Google on Wednesday said that it is opening Bard, a rival to Microsoft Corp-backed ChatGPT, to 180 countries as it expands use of artificial intelligence (AI) across its platform.
Executives at an annual Google developers conference in Silicon Valley said that generative AI would also be used to supercharge the tech giant’s leading search engine.
“We have been applying AI for a while, with generative AI we are taking the next step,” Google chief executive Sundar Pichai told thousands of developers gathered for the event.
Photo: Bloomberg
“We are reimagining all our core products, including search,” he said.

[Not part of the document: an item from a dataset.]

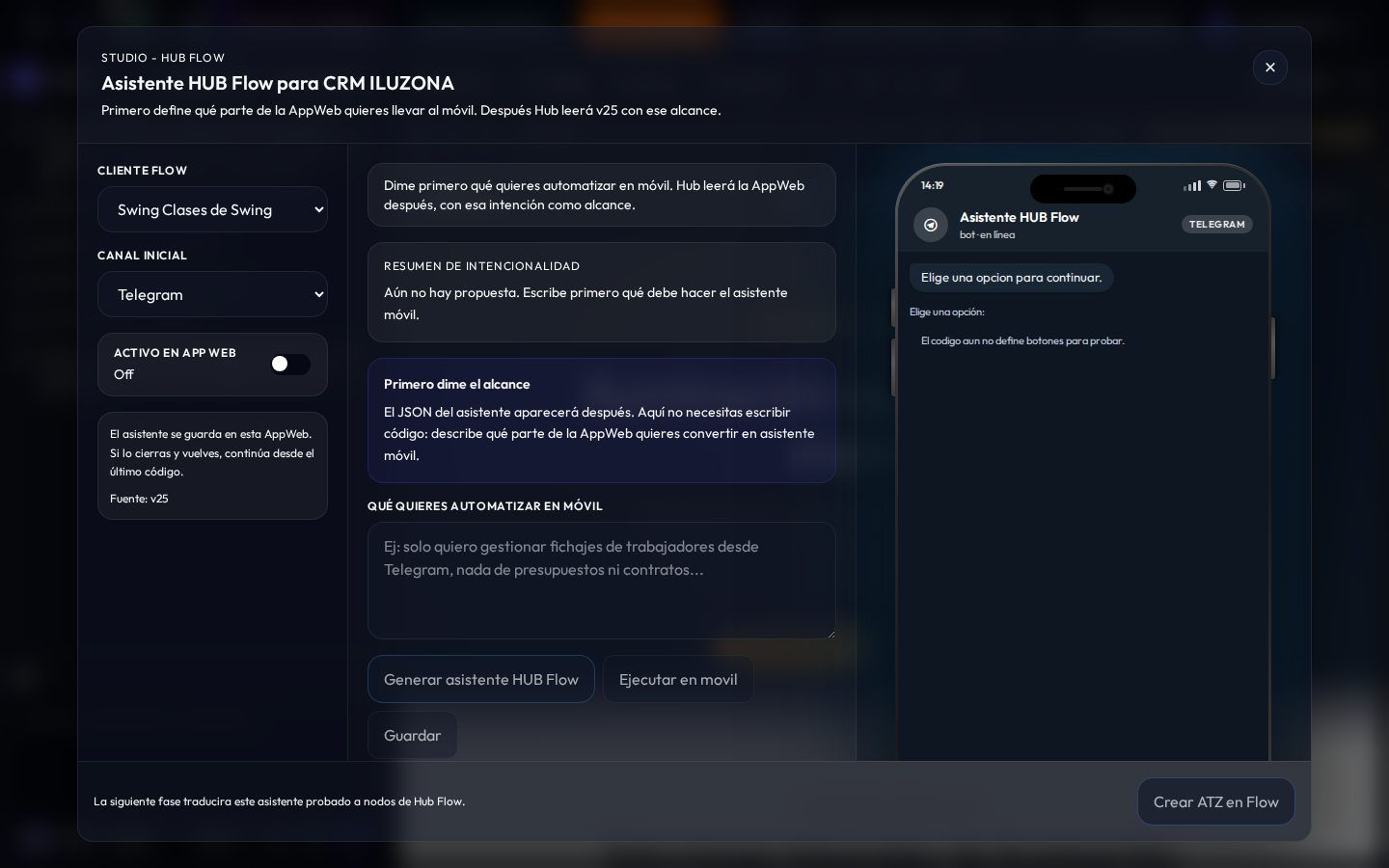Click the resize grip of the textarea
The width and height of the screenshot is (1389, 868).
(831, 634)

Google is racing to catch up with Microsoft, which has rushed to integrate ChatGPT-like powers in a wide array of its products, including the Bing search engine.
Google Search vice president Cathy Edwards said the new experience would be akin to a search that is “supercharged” by a conversational bot.
Photo: Bloomberg
Other Google executives laid out how generative AI is being woven into Gmail, photo editing, online work tools and more.
The company’s AI efforts would be carried out in a “bold and responsible” way, senior product director Jack Krawczyk said during a briefing.
Google’s expansion meant it removed a waitlist for Bard, letting users around the world engage with it in English after months of testing it out in the US and Britain.
Photo: AFP
Bard would be modified to support 40 languages in coming months, Krawczyk said.
“We’re excited to get Bard into more people’s hands,” he said. “We’re pretty fired up about where Bard is going.”
Google also announced browser “extensions” that would imbue apps and services such as Gmail and Maps with AI features.
Bard technology would enable features such as filling in text to help draft e-mails and suggesting ideas for artwork by scrutinizing a picture of available supplies.
Google is also letting partners build such extensions, including one from Adobe Inc that would let users generate images, Krawczyk said.
The tech titan also unveiled new Pixel devices including a US$1,799 foldable smartphone with a bendable screen that is the size of a tablet computer when opened.
"You're getting the best of both worlds," Google senior vice president of devices Rick Osterloh said of the Fold.
"It's a powerful smartphone when it's convenient and an immersive tablet when you need one."
Google also added a new tablet and a lower-priced version of its flagship smartphone to the Pixel lineup.
Google’s announcements came a week after Microsoft expanded public access to its generative AI programs, which are powered by models made by OpenAI Inc, the company behind ChatGPT.
“This could be a defining moment in the AI battle with Google and Microsoft going head-to-head for market share,” Wedbush Securities Inc analyst Dan Ives said in a note to investors.
Microsoft's early investment in OpenAI gave it a head start "in this Game of Thrones Battle for Big Tech with Google now playing major catchup mode," Ives added.
AI-enhanced features of Microsoft’s Bing search engine and Edge Internet browser recently became open for anyone.
The services have been enhanced with the ability to work with images as well as text, and Microsoft intends to add video to the mix.
Despite the rollouts by two of the world’s biggest companies, risks from AI include its potential uses for disinformation, with voice clones, deep-fake videos and convincing written messages.